*What to produce*
Skip every picture. Print each line from the one containing "Task: Click the Gmail logo icon" through the end of the records below, word for word.

*Study material*
-- Opening Marker --

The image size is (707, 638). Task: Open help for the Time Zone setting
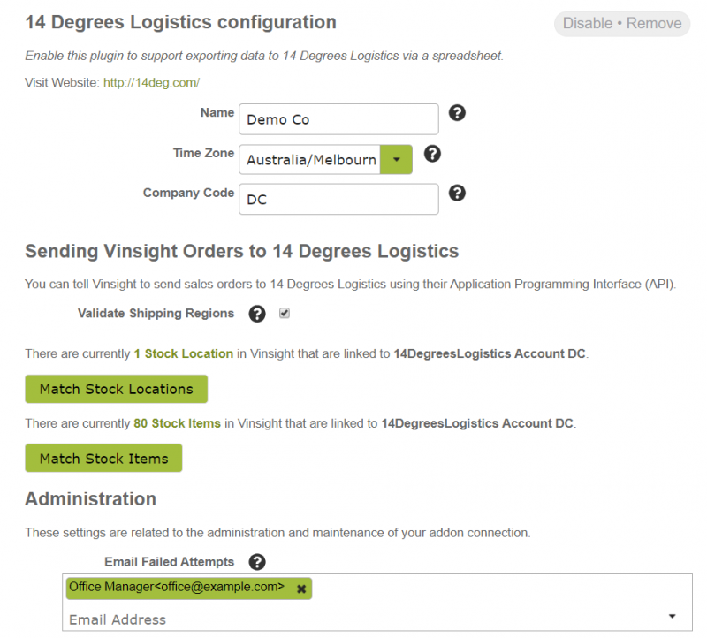(x=432, y=153)
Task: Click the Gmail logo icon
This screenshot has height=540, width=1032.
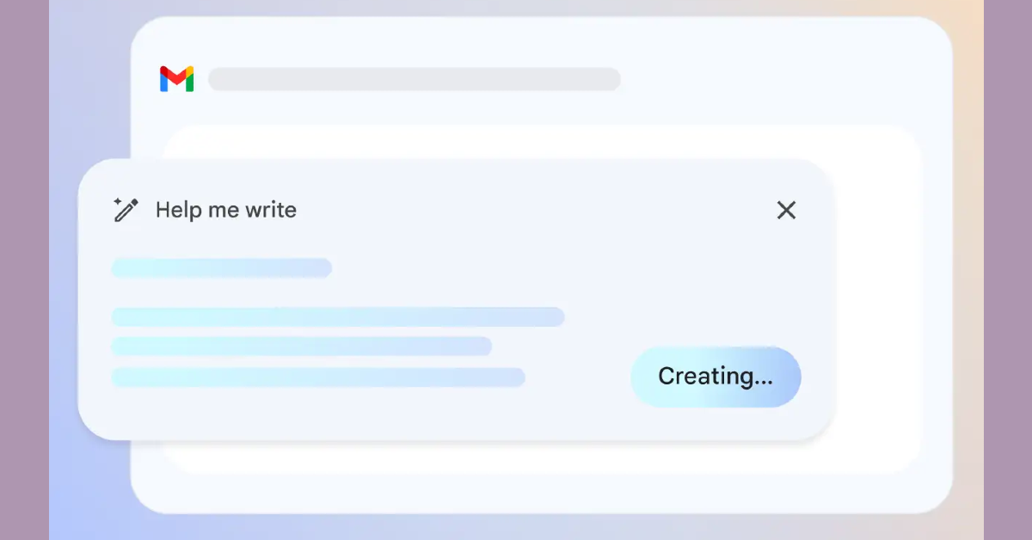Action: (176, 79)
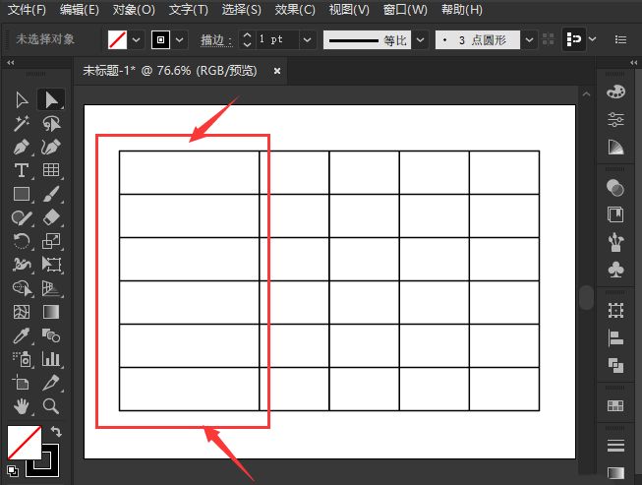The image size is (642, 485).
Task: Open the 效果(C) menu
Action: (x=295, y=10)
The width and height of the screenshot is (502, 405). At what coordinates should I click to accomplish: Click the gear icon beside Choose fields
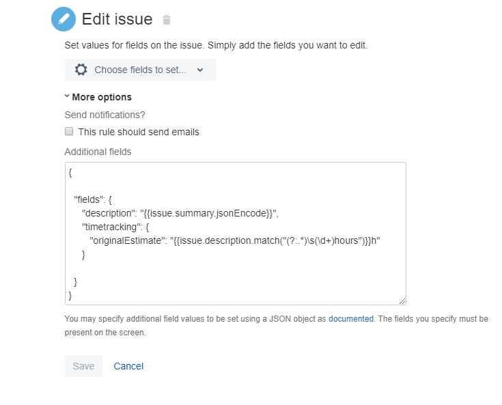[x=81, y=70]

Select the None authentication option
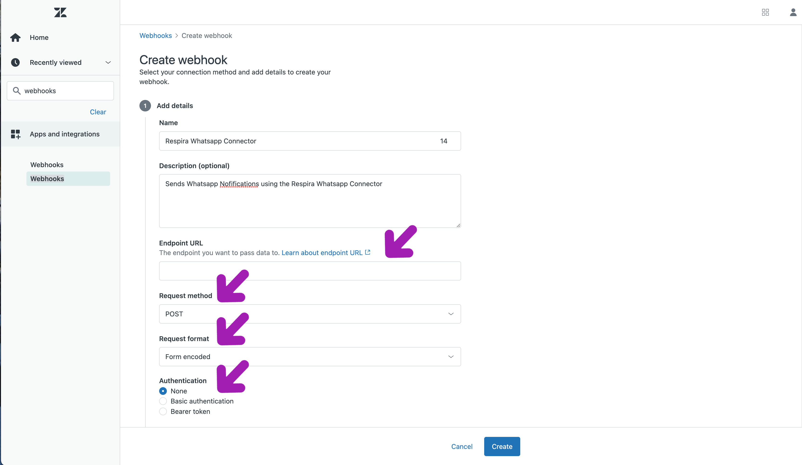point(163,391)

-- Closing Marker --

*Problem solution*
Task: Click the Gmail logo icon
This screenshot has height=540, width=1032.
Action: (176, 79)
The image size is (642, 485).
Task: Open the 效果(C) menu
Action: (x=295, y=10)
The width and height of the screenshot is (502, 405). At what coordinates should I click to accomplish: Click the gear icon beside Choose fields
[x=81, y=70]

Select the None authentication option
point(163,391)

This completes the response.